Rien de tel que d'aller au théâtre un après-midi de semaine et de se retrouver en compagnie de hordes d'ados en folie tous à la Maison Théâtre pour voir Je suis William de Rébecca Déraspe. Les hordes d'ados en folie ont manifesté une remarquable écoute et ont applaudi frénétiquement à la fin de la représentation, tout pour vous redonner foi en l'humanité.

Il faut dire que cette pièce, écrite avec justesse et tendresse, est une délicieuse proposition. Soulignons que Rébecca Déraspe a obtenu des prix de l'AQCT pour Gamètes (meilleur texte) en 2017 et pour ce Je suis William (meilleure pièce jeune public) en 2018. Ce qui n'est pas rien.
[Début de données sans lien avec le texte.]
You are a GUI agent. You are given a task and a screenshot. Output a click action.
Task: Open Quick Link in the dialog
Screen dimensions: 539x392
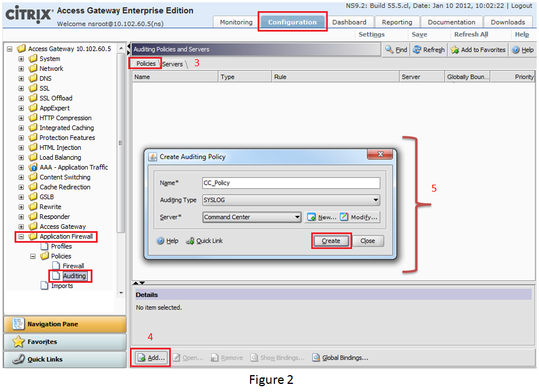(190, 241)
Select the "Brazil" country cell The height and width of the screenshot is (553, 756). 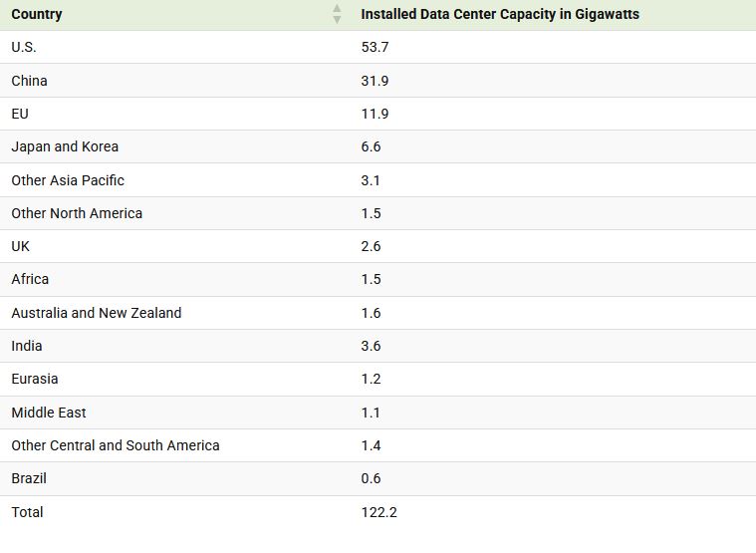[x=29, y=478]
Je n'avais pas vu Je suis William lors de la création l'année dernière, j'ai donc assisté à la reprise et je ne puis qu'être totalement en accord avec mes distingués collègues de l'AQCT qui lui ont décerné ce prix.
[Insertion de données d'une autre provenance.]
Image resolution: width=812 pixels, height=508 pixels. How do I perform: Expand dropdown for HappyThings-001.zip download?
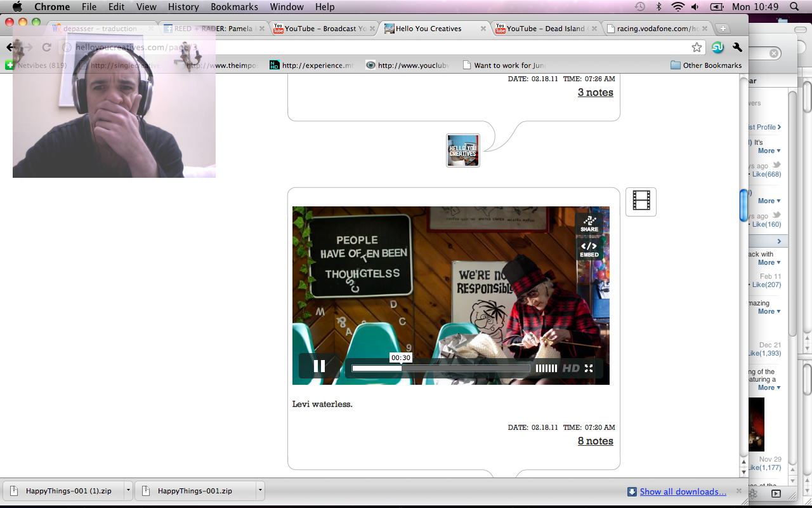pyautogui.click(x=260, y=491)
La pièce couvre plusieurs thèmes, plusieurs sphères: on y parle de Shakespeare, de l'époque élisabéthaine, de la langue et de l'écriture, de l'inspiration issue de la perte, de la douleur, de l'absence et surtout de la condition sociale des femmes. Accusées de sorcellerie si elles osaient savoir lire et écrire, elles sont réduites au rôle de servantes. Il n'est pas mauvais de se rappeler que ça ne fait qu'une cinquantaine d'années à peine que les filles ont accès à l'éducation en Occident. Merci le féminisme.

L'idée de départ est que William Shakespeare avait une sœur, plus brillante, plus créative que lui, et que c'est elle qui aurait écrit les pièces remarquables que nous allons encore voir avec un plaisir toujours renouvelé.
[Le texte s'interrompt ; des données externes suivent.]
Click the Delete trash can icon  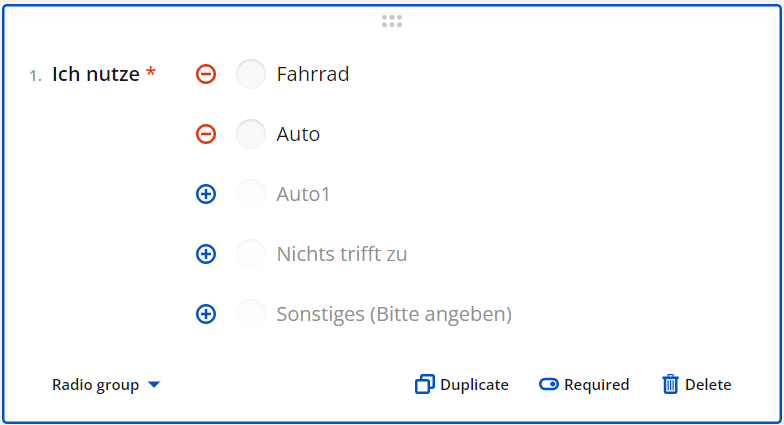670,385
Plus de cinq mille livres ont été publiés à ce jour, insistant sur le fait que Shakespeare n'est pas l'auteur de ses pièces. Des exégètes, autres érudits et aussi quelques personnes très bizarres, ont avancé les noms de Francis Bacon, d'Edward de Vere, Comte d'Oxford, de Christopher Marlowe, de Sir Walter Raleigh et même d'Elizabeth 1 comme auteurs de Hamlet et de Macbeth.

Rébecca Déraspe situe donc sa pièce dans une tradition bien ancrée. Mais la fin de la pièce désamorce finement cette théorie, puisque Shakespeare n'avait pas de sœur. Rébecca Déraspe s'inscrit cependant ainsi dans la lignée de Virginia Woolf qui a écrit sur cette hypothèse.

Je suis William est une pièce merveilleuse, pleine d'humour, de finesse et de plusieurs vérités bien assénées.

Le sexisme du père est révoltant, la soumission de la mère (illettrée, enceinte et presque pieds nus dans sa cuisine) campe bien l'époque; William, plein de charme, mais qui désire plutôt être acteur que d'écrire des chefs-d'œuvre, est attachant tout plein et Margareth, la sœur remplie d'une ardeur sans remède, amoureuse des mots et des métaphores, nous touche au-delà de tout. La mise en scène de Sylvain Scott met en exergue la qualité du texte et les émotions ressenties par les personnages pour un résultat fascinant.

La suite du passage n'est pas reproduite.